Een update van het laatste IPCC-rapport door de Royal Society

Historische CO2-concentratie bepaald uit de ijsboorkern van Law Dome, Oost-Antarctica en metingen op Mauna Lao, Hawaï

Een goed idee van de Royal Society: in de hiaat die er tussen het vijfde en het zesde (pdf) IPCC-rapport zit hebben ze een overzicht uitgebracht van de actuele ontwikkelingen in de klimaatwetenschap. Het is een prettig leesbaar rapport geworden. Na de inleiding volgen 13 beknopte hoofdstukken die steeds dezelfde opbouw hebben. Het vertrekpunt is steeds een concrete bevinding uit het laatste IPCC-rapport. Daarna volgt een korte beschrijving van de achtergronden van en de recente wetenschappelijke ontwikkelingen op dat onderwerp. Aan het eind van elk hoofdstuk geeft men steeds aan welke invloed de nieuwste wetenschap zou kunnen hebben op de betreffende IPCC-passage. Een apart document geeft per hoofdstuk een uitgebreide lijst referenties.

■ Aangeleverde rijen ■
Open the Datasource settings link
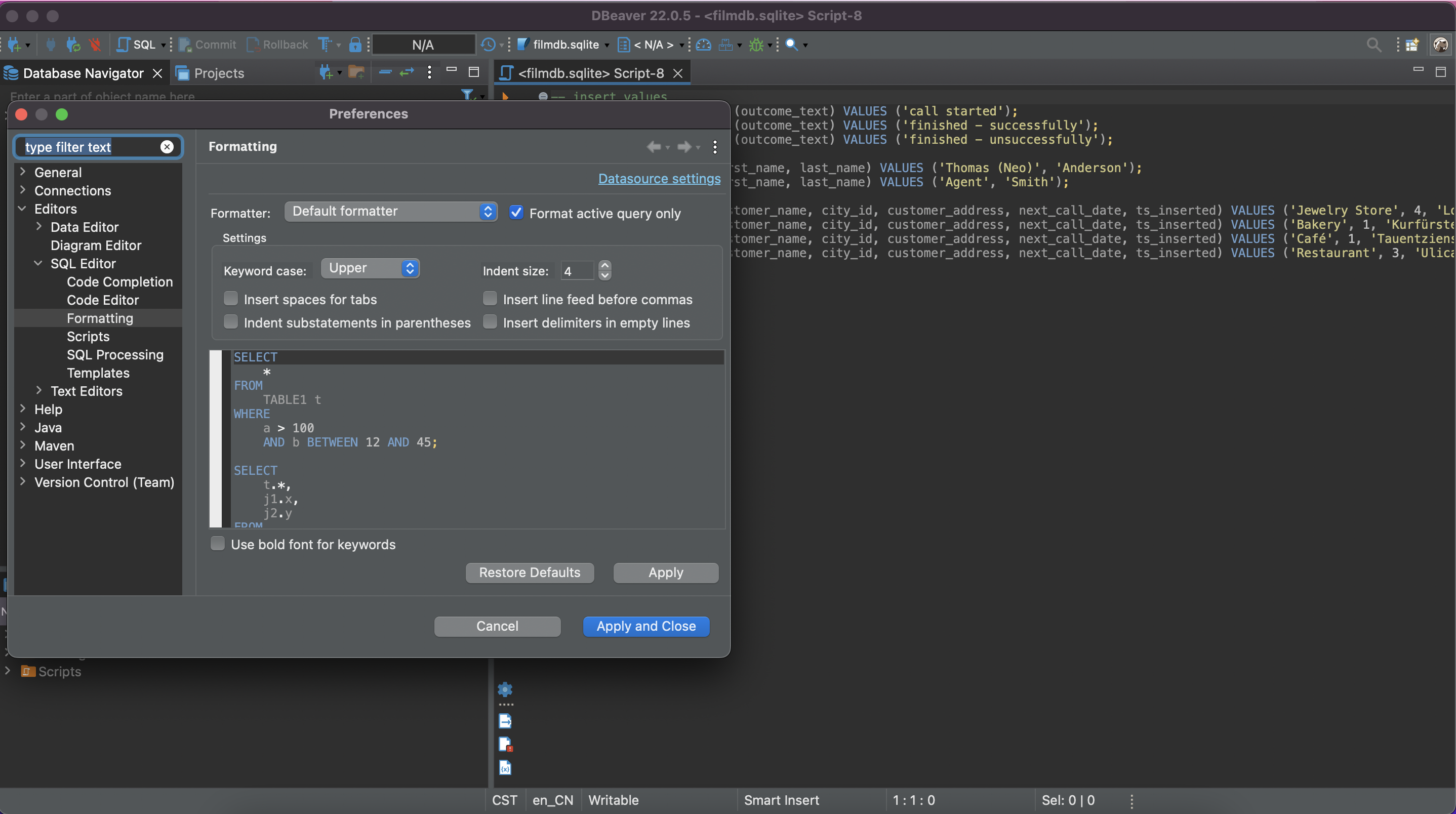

==

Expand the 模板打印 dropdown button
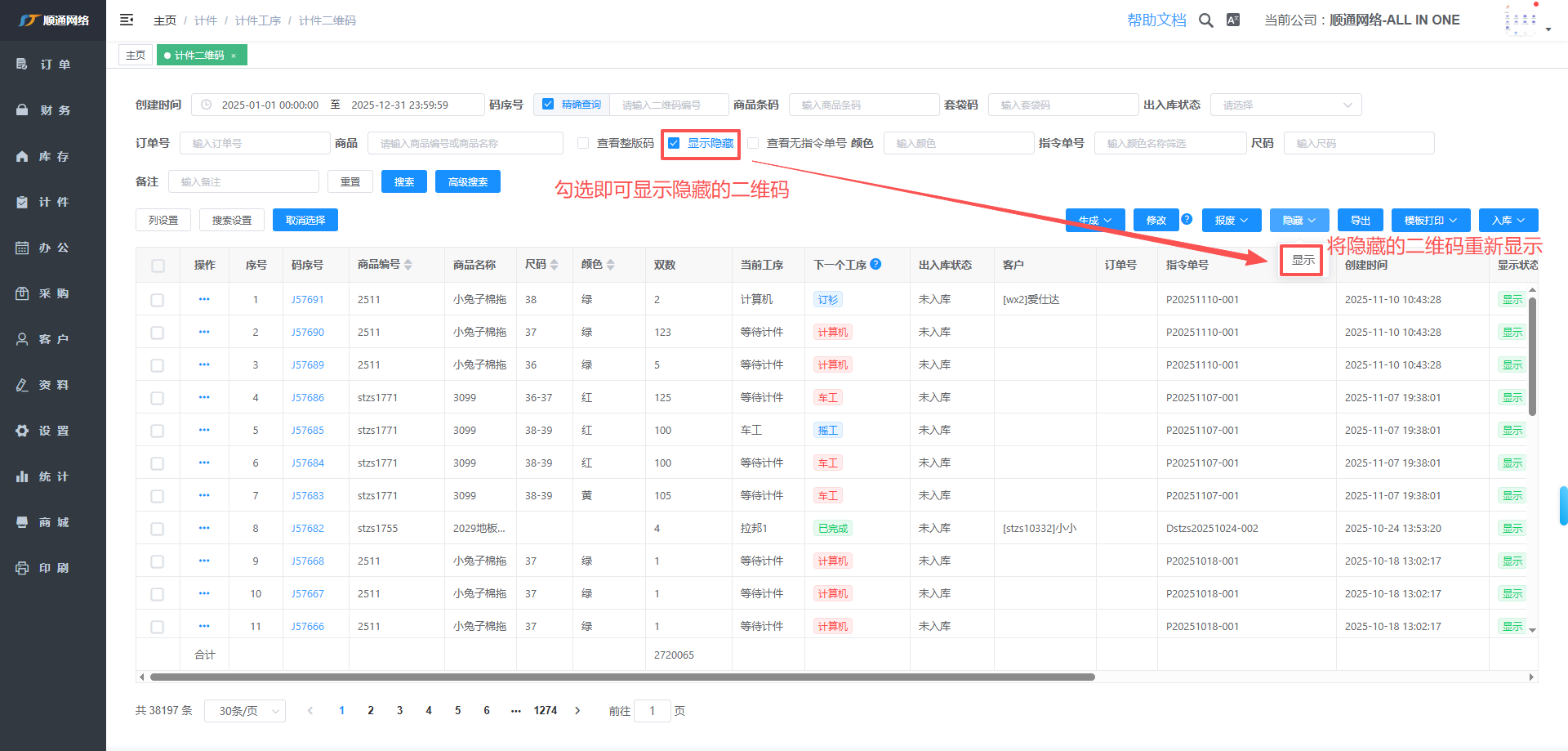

■ Opdrachten ■
(1) Geef het stuk van de tekst over het Royal Society-rapport tussen "Historische CO2-concentratie bepaald" en "uitgebreide lijst referenties.", inclusief, opnieuw weer en vervang daarin "Royal Society" door "Britse wetenschapsacademie".
(2) Hoeveel beknopte hoofdstukken volgen volgens de tekst over het Royal Society-rapport na de inleiding?

■ Resultaten ■
(1)
Historische CO2-concentratie bepaald uit de ijsboorkern van Law Dome, Oost-Antarctica en metingen op Mauna Lao, Hawaï

Een goed idee van de Britse wetenschapsacademie: in de hiaat die er tussen het vijfde en het zesde (pdf) IPCC-rapport zit hebben ze een overzicht uitgebracht van de actuele ontwikkelingen in de klimaatwetenschap. Het is een prettig leesbaar rapport geworden. Na de inleiding volgen 13 beknopte hoofdstukken die steeds dezelfde opbouw hebben. Het vertrekpunt is steeds een concrete bevinding uit het laatste IPCC-rapport. Daarna volgt een korte beschrijving van de achtergronden van en de recente wetenschappelijke ontwikkelingen op dat onderwerp. Aan het eind van elk hoofdstuk geeft men steeds aan welke invloed de nieuwste wetenschap zou kunnen hebben op de betreffende IPCC-passage. Een apart document geeft per hoofdstuk een uitgebreide lijst referenties.

(2) 13